Chronique de Christine Lechapt

Librairie Maison du livre (Rodez)

Un an après les terribles événements survenus à Fukushima, trois auteurs nous livrent leur vision d’une catastrophe qui marquera à jamais le Japon. Trois nationalités, trois regards et trois styles différents qui se complètent pour dresser un tableau sans concessions des dangers du nucléaire.

Vendredi 11 mars en début d’après-midi à Tokyo, Michael Ferrier et sa compagne commencent à ressentir les premiers frissons du séisme, le temps pour eux de se jeter sous une table pour se protéger. Ces premières secousses seront suivies d’une longue série de répliques, dont la dernière sera ressentie le 8 juin. Pendant trois jours, les événements vont s’enchaîner à une vitesse folle : après le tremblement de terre de magnitude 9, un tsunami de 13 à 15 mètres de hauteur va se déverser sur une centrale nucléaire déclenchant ainsi la pire des catastrophes nucléaires. Le danger semble venir de partout et, dans un premier temps, Michael Ferrier et sa compagne décident d’aller se réfugier chez un ami à Kyoto. Puis un calme relatif semblant s’installer, ils sillonnent le pays au volant d’un bus rempli de produits de premières nécessités afin d’approvisionner les centres d’hébergement. Ce sera l’occasion pour eux de se rendre compte de la situation du pays en dehors des images véhiculées par les médias. Malgré la dureté du sujet, Michael Ferrier livre un texte d’une incroyable poésie où son amour pour le Japon éclate à chaque page.
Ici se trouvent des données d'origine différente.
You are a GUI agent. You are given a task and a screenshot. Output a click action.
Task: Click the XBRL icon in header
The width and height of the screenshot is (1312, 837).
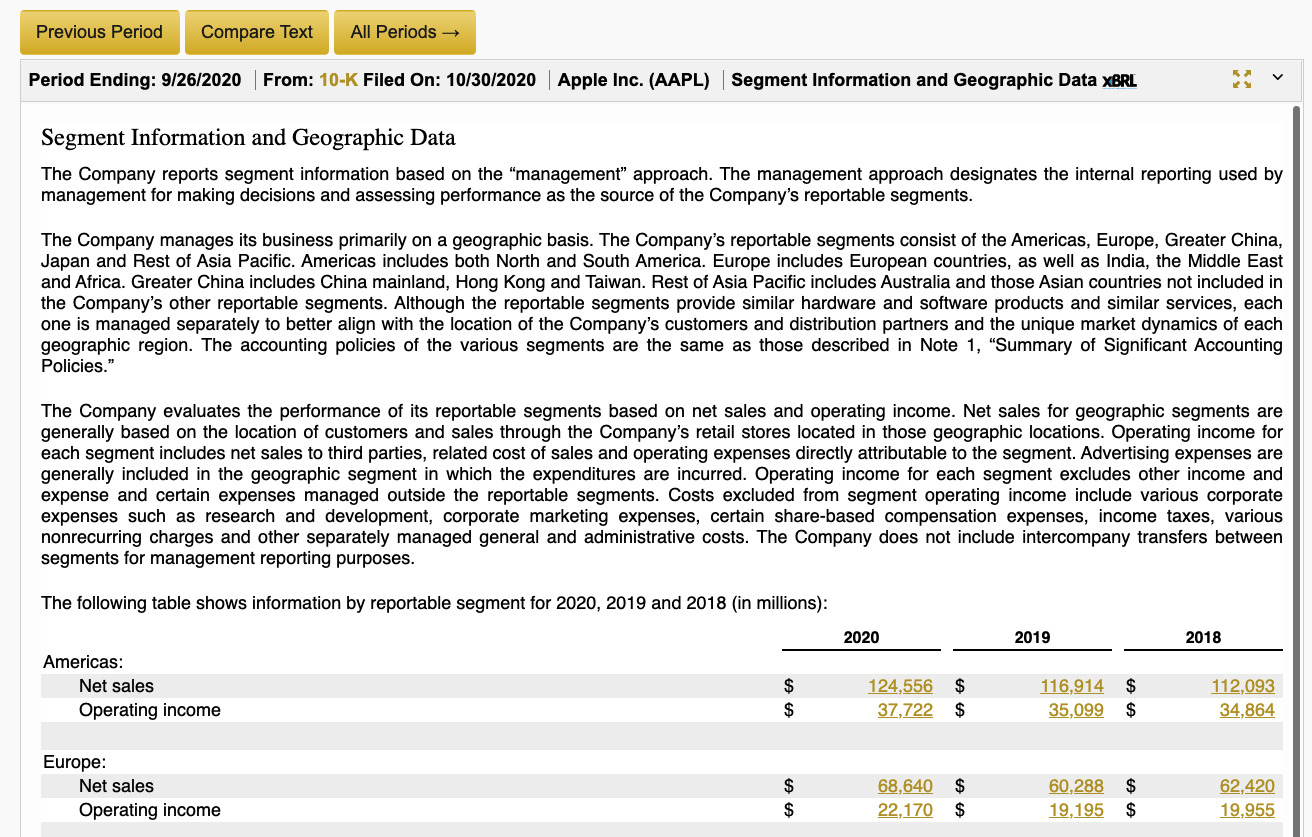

Un texte subtil et envoûtant !

De son côté, Yoko Tawada apprend la nouvelle alors qu’elle se trouve à Berlin. Après s’être enquise de la santé de sa famille au Japon, elle se trouve désarçonnée par les images que lui renvoient les médias : peu de traces des dangers de la radioactivité et des informations en boucle sur le manque d’électricité. Sans aucun doute, le texte de Yoko Tawada nous interroge sur ce que les images nous disent du Japon, mais surtout ce qu’elles ne nous disent pas. Grâce à son regard vigilant, on découvre les codes, souvent mystérieux pour nous autres Occidentaux, qui sous-tendent la société japonaise. La sourde colère qui transparaît dans ce texte nous fait surtout entrevoir ce que sera dorénavant l’écriture après Fukushima.

L’écrivain William T. Vollmann, habitué des reportages audacieux, décide de se rendre sur place après les événements, uniquement équipé d’un improbable dosimètre (seul appareil qu’il ait pu trouver), ainsi que de protections rudimentaires. Il parcourt le pays dans le but de récolter le témoignage de victimes de la catastrophe de Fukushima. Il les interroge tout particulièrement sur leur sentiment vis-à-vis de cette tragédie qui ne peut que leur en rappeler une autre, les bombardements de Hiroshima et Nagasaki. On sent se manifester la consternation de l’auteur devant l’incroyable fatalisme de la population. Pas de colère, pas de questionnement, les Japonais semblent se contenter des informations que les autorités daignent distiller. Ils suivent les instructions, ni plus ni moins. C’est un reportage particulièrement inquiétant que mène William T. Vollmann sur les dangers du nucléaire, mais surtout sur le manque d’informations qui entoure la question. Un reportage choc.